→ DIRECTIONS
In the entries below, tally the lines that contain the string "agent", then state that number alone.

***** SUPPLIED MATERIAL *****

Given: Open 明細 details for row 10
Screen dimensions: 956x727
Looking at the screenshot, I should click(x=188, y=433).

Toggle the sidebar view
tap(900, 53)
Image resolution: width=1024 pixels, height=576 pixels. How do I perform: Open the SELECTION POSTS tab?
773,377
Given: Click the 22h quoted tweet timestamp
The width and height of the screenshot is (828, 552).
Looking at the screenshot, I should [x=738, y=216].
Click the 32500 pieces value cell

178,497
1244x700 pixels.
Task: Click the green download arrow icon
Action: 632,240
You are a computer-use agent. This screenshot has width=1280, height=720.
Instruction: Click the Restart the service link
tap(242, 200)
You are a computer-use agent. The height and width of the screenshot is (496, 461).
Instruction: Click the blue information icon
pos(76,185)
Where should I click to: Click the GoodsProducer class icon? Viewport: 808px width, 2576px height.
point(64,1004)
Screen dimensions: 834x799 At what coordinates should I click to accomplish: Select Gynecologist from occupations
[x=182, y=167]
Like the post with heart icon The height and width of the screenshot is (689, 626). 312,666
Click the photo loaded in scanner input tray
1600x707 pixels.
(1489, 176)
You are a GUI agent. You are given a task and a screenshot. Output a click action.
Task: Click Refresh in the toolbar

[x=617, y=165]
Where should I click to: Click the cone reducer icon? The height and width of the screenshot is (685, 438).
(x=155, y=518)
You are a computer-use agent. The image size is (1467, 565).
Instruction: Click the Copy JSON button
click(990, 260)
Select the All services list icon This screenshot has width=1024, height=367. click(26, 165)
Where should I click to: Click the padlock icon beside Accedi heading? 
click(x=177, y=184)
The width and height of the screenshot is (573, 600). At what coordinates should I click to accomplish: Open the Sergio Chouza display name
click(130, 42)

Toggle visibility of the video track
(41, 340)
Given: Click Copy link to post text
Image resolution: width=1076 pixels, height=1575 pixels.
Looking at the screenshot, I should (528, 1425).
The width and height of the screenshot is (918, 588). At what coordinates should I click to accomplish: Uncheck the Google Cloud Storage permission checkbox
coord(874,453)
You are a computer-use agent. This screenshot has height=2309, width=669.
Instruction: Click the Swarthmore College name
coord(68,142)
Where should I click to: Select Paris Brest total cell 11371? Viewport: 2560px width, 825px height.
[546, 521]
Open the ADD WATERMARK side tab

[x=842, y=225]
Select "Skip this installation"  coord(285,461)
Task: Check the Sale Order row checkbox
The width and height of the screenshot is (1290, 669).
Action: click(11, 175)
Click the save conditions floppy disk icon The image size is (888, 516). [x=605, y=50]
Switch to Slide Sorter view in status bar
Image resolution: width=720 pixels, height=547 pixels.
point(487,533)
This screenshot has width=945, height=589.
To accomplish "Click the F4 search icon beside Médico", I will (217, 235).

*****

→ ANSWER TO THE EXERCISE
5